News and Blogs

May 11, 2021

How to conduct sequence based patent searches in biotechnology domain

Sequence based search are key in establishing patentability of novel sequences as well as understanding freedom aspects for commercialization of biotechnology based products and technologies. These searches are key to many aspects of biotechnology and life sciences including Therapeutic drugs (Monoclonal Antibody sequences, Recombinant proteins, Peptides, SiRNA), Diagnostics tests/ kits (Primers, Probes, Genetic sequences, Epitopes), Industrial enzymes, Expression systems (Vectors, Promoters, Terminators, Markers) , Research Tools (CRISP-Cas9, etc.). Modified sequences are key in many new inventions and include aspects like mutations, substitutions, as well as use of synthetic modified bases (e.g. psuedouridine has been used in several mRNA vaccines).

Below are the key steps to be conducted during a sequence search:
1. Identification of Correct sequence information
Sequence search starts with confirming the correct information of nucleotide or amino acid sequence for the query sequence.
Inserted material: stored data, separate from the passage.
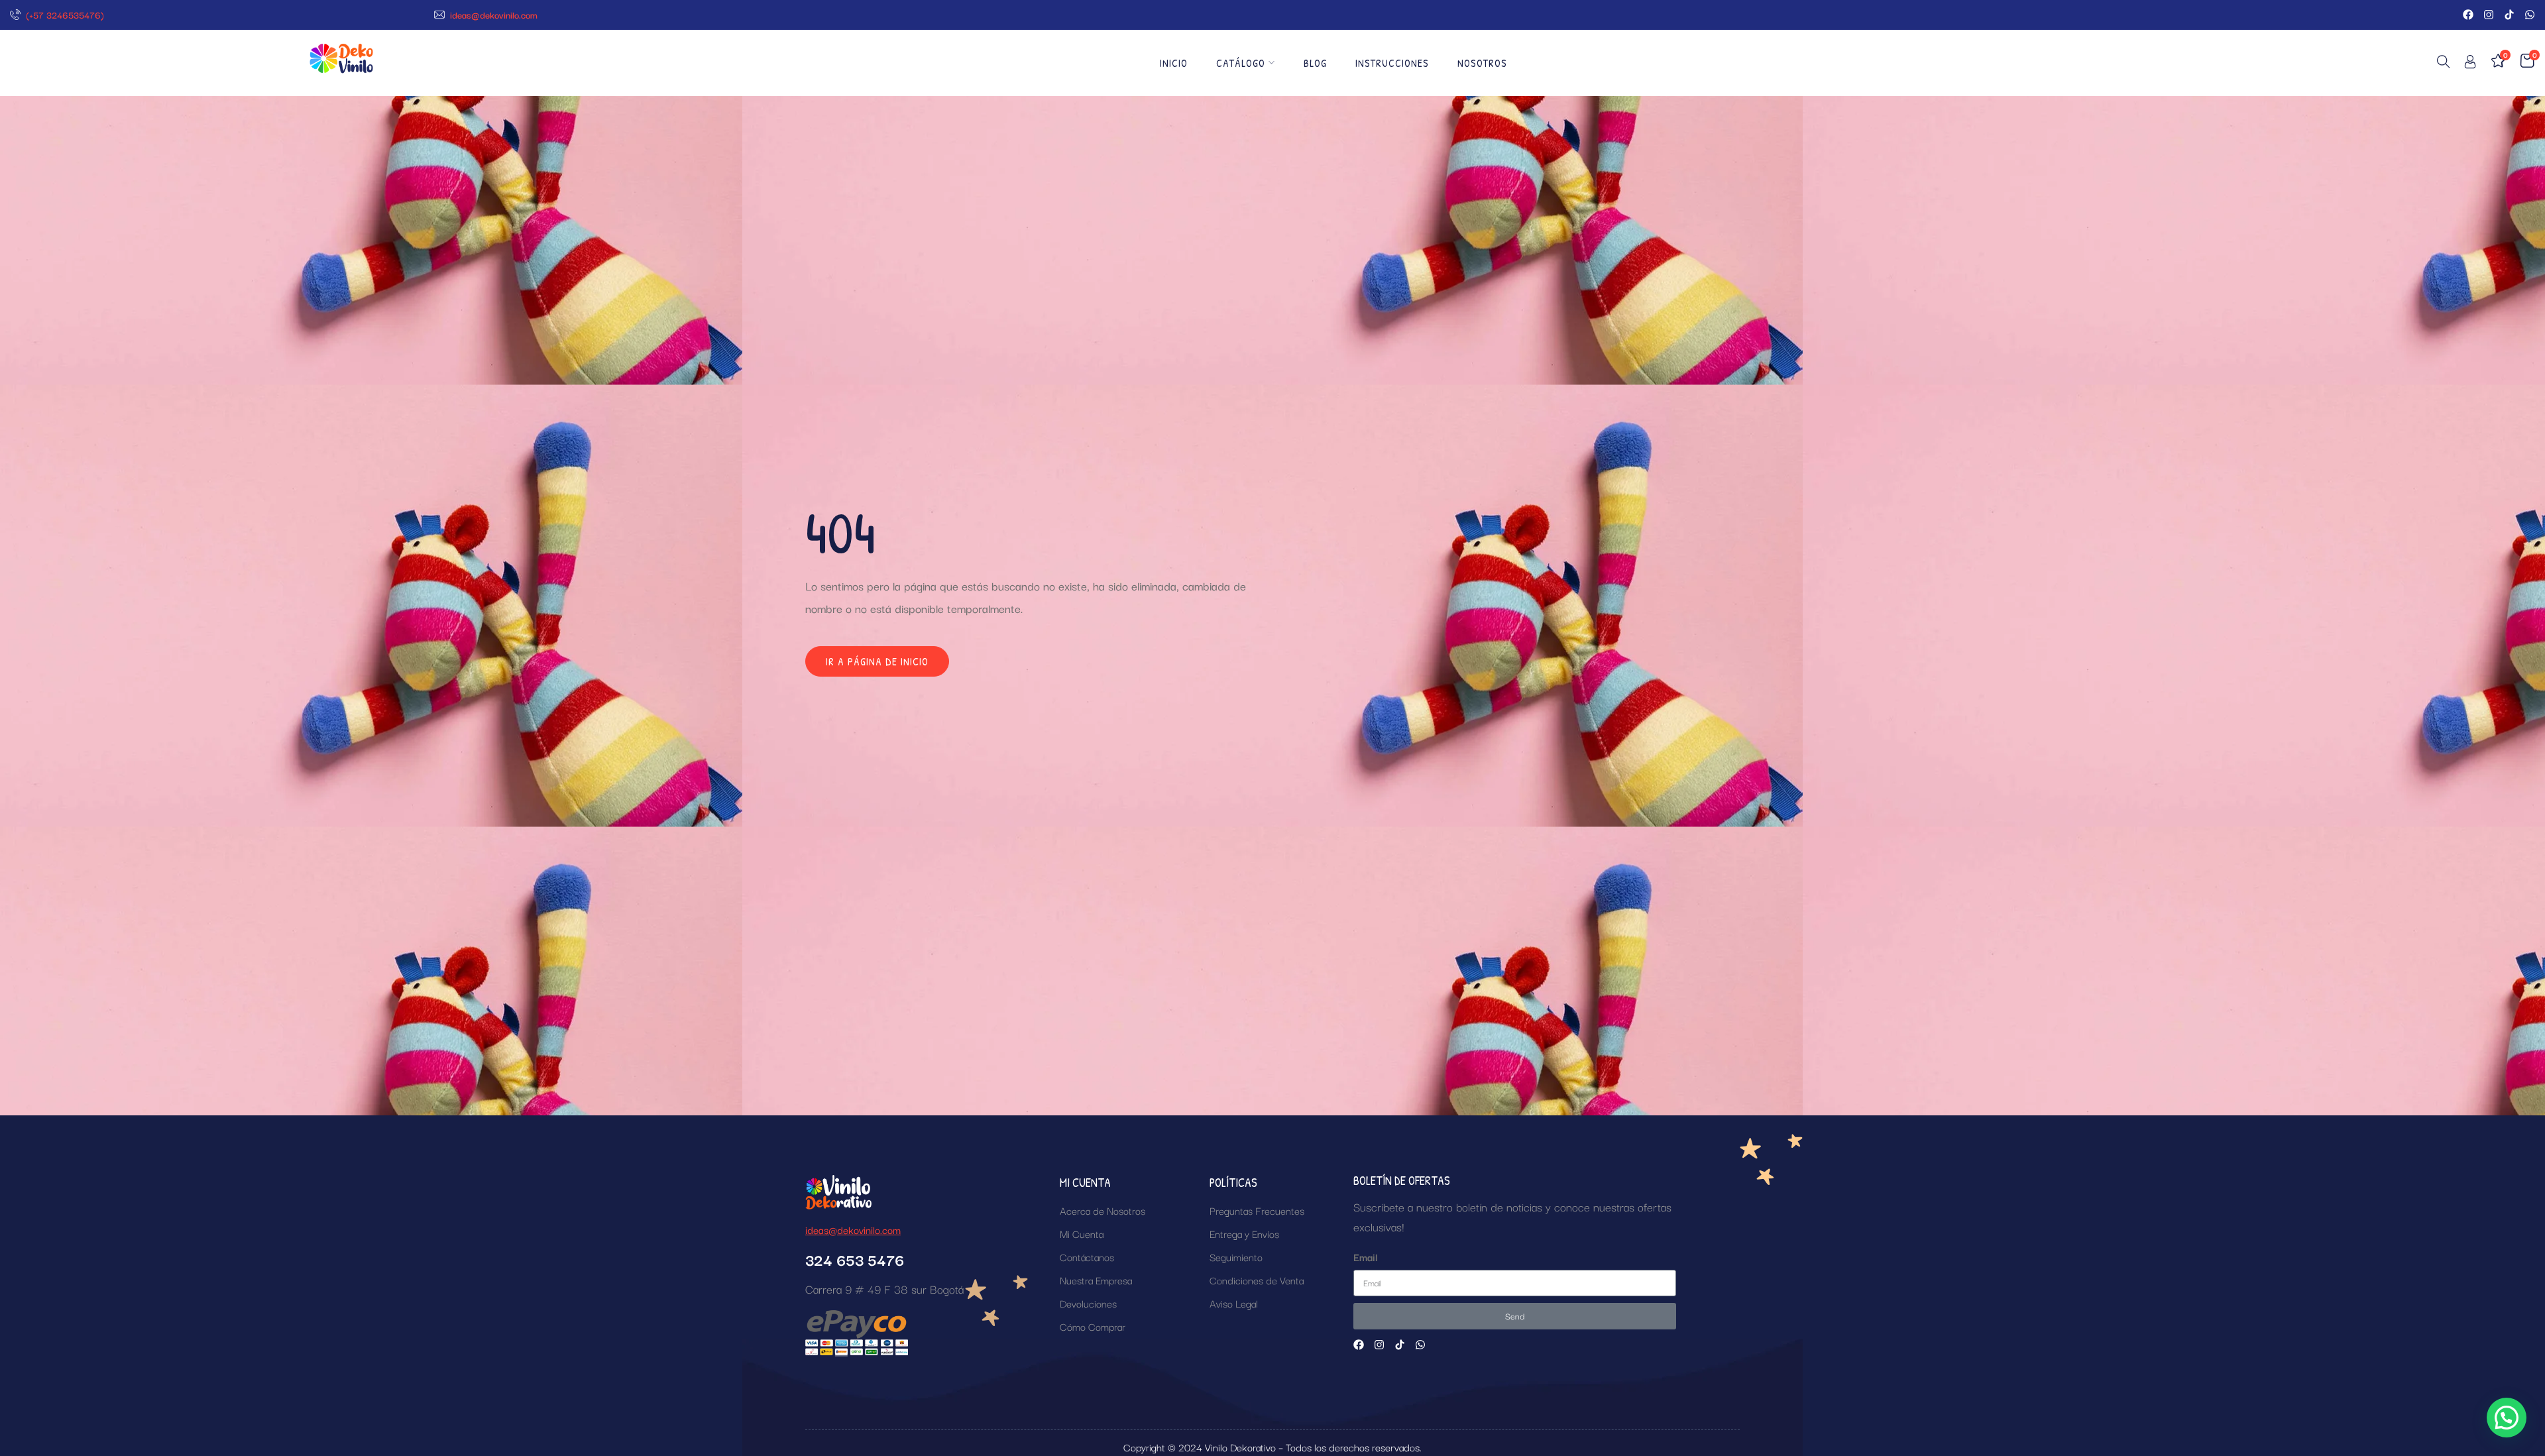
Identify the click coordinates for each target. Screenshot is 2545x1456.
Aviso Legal (1234, 1303)
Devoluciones (1088, 1303)
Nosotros (1482, 63)
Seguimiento (1236, 1256)
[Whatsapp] (2529, 14)
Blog (1315, 63)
It is important to cross-check the sequence information with respective research team in-case of novel sequences or reliable sources (e.g. regulatory agencies) while picking sequence information of already available sequences (e.g. during development of biosimilar products).

2. Selection of appropriate databases and search algorithms
Since no single database provides comprehensive coverage of the sequence data, we recommend a combination of commercial databases for example, databases hosted on STN (Registry, DGENE), GenomeQuest and No-fee databases (The Lens, NCBI Blast). Further, only a few databases cover Non-patent Literature including scientific publications which include Registry and NCBI database.
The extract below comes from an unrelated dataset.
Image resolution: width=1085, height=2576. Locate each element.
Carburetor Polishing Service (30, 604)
Both, similarity search (e.g. Blast) and exact match/ subsequence search are the most frequently used search algorithms. Many experienced sequence searchers recommend a combination of blast similarity search and exact sequence search to prepare a robust and comprehensive dataset for sequence based analysis. Further, additional algorithm parameters should be adjusted based on individual sequence characteristics (including word size, matrix, etc.).

3. Analysis of sequence alignments
Alignment of query sequence with subject sequences (database derived sequence) should be analyzed in detail to shortlist potentially relevant references with respect to the input query sequence. Two key alignment parameters used for sequence analysis include:

% Identity - Match between query and subject sequence for the aligned portion

% Query cover - % of query sequence being mapped to subject sequence in an alignment

Cut-off values for these search parameter vary in range of 50% to 100% depending on search requirements.

Sample sequence Alignment: % Identity: 97% & Query Cover: 100%

Above representation provides a sample sequence alignment highlighting search alignment parameters.

4. Interpreting claim language during sequence analysis
Both sequence alignment as well as claim language should be considered during the analysis of sequence based dataset. Various restrictions in claims of the patents/ published applications should be understood – e.g. % identity limitations, mutations/ substitutions at specific positions, coverage of parts/ fragments of the claimed sequence. Claims related to primers/ probes frequently have coverage on fragments/ contiguous nucleotide bases.

Patent/Published Application Claimed subject matter
WO2021055395A1
(Assignee: Novozymes)
Isolated purified polypeptide having beta glucanase activity, wherein polypeptide has at least 70% identity to at least 99% identity to polypeptide of SEQ ID No: 8.
WO2014042693A1
(Assignee: LS9)
Variant of ester synthase polypeptide comprising SEQ ID NO: 2, wherein the peptide is genetically engineered to have at least one mutation at an amino acid position selected from positions including 4, 5, 7, 15, 80, 147, 166, 266, 395, 466, etc.
WO2015095392A1
(Assignee: Genentech)
Anti-cluster of differentiation 3 (CD3) antibody, comprising multiple hypervariable regions (HVRs)
(a) an HVR-H1 comprising the amino acid sequence of SEQ ID NO: 1 ;
(b) an HVR-H2 comprising the amino acid sequence of SEQ ID NO: 2;
(c) an HVR-H3 comprising the amino acid sequence of SEQ ID NO: 3;
WO2015051456A1
(Assignee: Univ. of Prince Edward Island)
Method of virus detection wherein primer is selected from an isolated nucleic acid having at least 80% identity to the sequence of SEQ ID NO: 4 or 9, or fragments thereof of at least 15 contiguous nucleotide


5. Additional searches for increasing data recall
Targeted sequence searches are preferred tools in many scenarios, but may not be sufficient to comprehensively cover the technology domain. In-order to increase overall recall of the search, sequence-based searches should be supplemented with focused keyword based searches. We further recommend additional searches including relevant Assignee/ Inventor/ Citation based searches to ensure that all the potentially relevant references have been captured in the search.

Sequence search analysis is a pretty niche domain and key challenges include collecting information scattered among various databases and lack of well-trained searchers. A properly laid-out sequence search methodology with details on appropriate databases and algorithms for various scenarios may be helpful in conducting comprehensive sequence based searches.